Right Now, Right Here
Life under quarantine is like one long migraine. Take it from me; I have suffered from migraines my whole life.
Migraines are painful, yes, but when such headaches are a chronic, almost daily problem, the physical discomfort is only part of the story. The real issue is that migraines limit one’s ability to live and function normally. Trying to get through the day with a bad headache means constantly asking: Ok, so what can you manage today? Swimming laps? No way. Walking around the block. Maybe. Laundry? Probably. Vacuuming? Absolutely not. Teaching five hours of lessons? Perhaps. Practicing Carmina Burana? You have got to be kidding.
Living in shutdown reminds me a bit of this. Slowly, things have been stripped from our lives. Obvious things like going out to eat or to a coffeehouse or to the yoga studio or to the gym. Going to church or to the office. Concerts. Meeting friends for dinner or drinks. Old-fashioned piano lessons in person. It’s like we are being asked over and over again: OK, so now figure out how to live a full and satisfying life without this. Or that.

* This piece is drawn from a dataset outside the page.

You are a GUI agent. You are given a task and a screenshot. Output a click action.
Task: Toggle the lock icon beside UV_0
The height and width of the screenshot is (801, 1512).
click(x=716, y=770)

Adjusting to such an altered and bare bones version of normal life would be a challenge enough, but the threat of COVID-19 brings a whole other layer of problems, anxiety and distractions. It’s hard to concentrate on anything; our bank account of self-discipline is not just empty, but overdrawn. It’s all we can do to remember to wash our hands and wear our masks and obsessively clean all the doorknobs in the house. We want to be like Shakespeare writing King Lear during the bubonic plague, but we can’t pull ourselves away from the NY Times headlines on our computer screens long enough to complete a non-coronavirus related thought, much less a sentence.
It is easy to want to throw in the towel and give up any pretense at regular routines or productivity, but then I remember: I have watered a lot of plants with a migraine. Almost always, with enough resourceful and creative thinking, there is some forward movement that can take place. As the creative guru Julia Cameron said, “You do not often need to make large changes. Large changes occur in tiny increments. It is useful to think in terms of a space flight: by altering the launch trajectory very slightly, a great difference can be made over time.” In other words, baby steps matter.
I have always wanted to learn every prelude and fugue in Bach’s Well-Tempered Clavier. Even if all upcoming performing are cancelled, I can still practice Bach. The skips and jumps of Zoom piano lessons make polishing Chopin almost impossible, but I can teach scale fingerings and drill chord progressions. I can assign extra sight-reading pages and etudes and provide lists of ear tunes to be harmonized and transposed into every major key. That’s good stuff too. My swimming pool and yoga studio are closed, but I can go for long walks in the foothills in the mornings and evening walks in the neighborhood while talking to my best friend in Massachusetts or my sister in California. I can’t spend hours at the local nursery puttering through rows of plants, but I can pull weeds. I can sit in the rocking chair in the corner of my living room and needlepoint a nighttime scene of a hilltop village I have named Corona. And so it goes.
Those are my good days. On other days, days when I can hardly face another hour of screens, when my attention is shot and I have lost all patience with Clorox wipes and face masks, I think about Alice Parker, the great American composer and champion of community singing. Alice has often been quoted as saying, “What kind of sound can we make, right now, right here, just us, that is exactly right for this song?” Be honest about who you are, she tells us. If you are a six-voice choir, stop trying to do eight-part choral works. Alice is a tough New Englander, stoic and endlessly hardworking even at 94. But her question asks us to consider the real limitations of our choirs, our students, our quarantined lives, and offers us some grace: What is right, right now, right here? What can we do when we are stuck at home, restless and distracted? What can we do when it is the 66th dinner in a row eaten in our own kitchen? What can we do when we have writer’s block or a lame foot or too much time and not enough focus? What if it’s a migraine day? What kind of sound can we make, right now, right here, just us, that is exactly right for this song? This day? This strange season of our lives?
For the last year I have given myself injections to help prevent migraines; a sort of migraine vaccine, if you will. After suffering under a cloud of chronic headaches for 30 years, a miracle cure seemed beyond hope; and yet, for me, this dose of antibodies designed to bolster my body’s resistance to migraines seems to be working. There is not a single headache-free day for which I am not deeply and profoundly grateful.
At random times throughout these last two months, I have found myself thinking: please let this cloistering time change us, and may we not come out of hiding the same people as when we went in. The events of the last couple of weeks have served to remind us once again that the world is broken. And yet, that isn’t the whole story. We have such an opportunity to alter our individual and collective trajectories forever, to become more resourceful and creative, more patient and kind, more forgiving of ourselves and each other. What sound can we make, right now, right here? Look closely, friends: there is grace everywhere.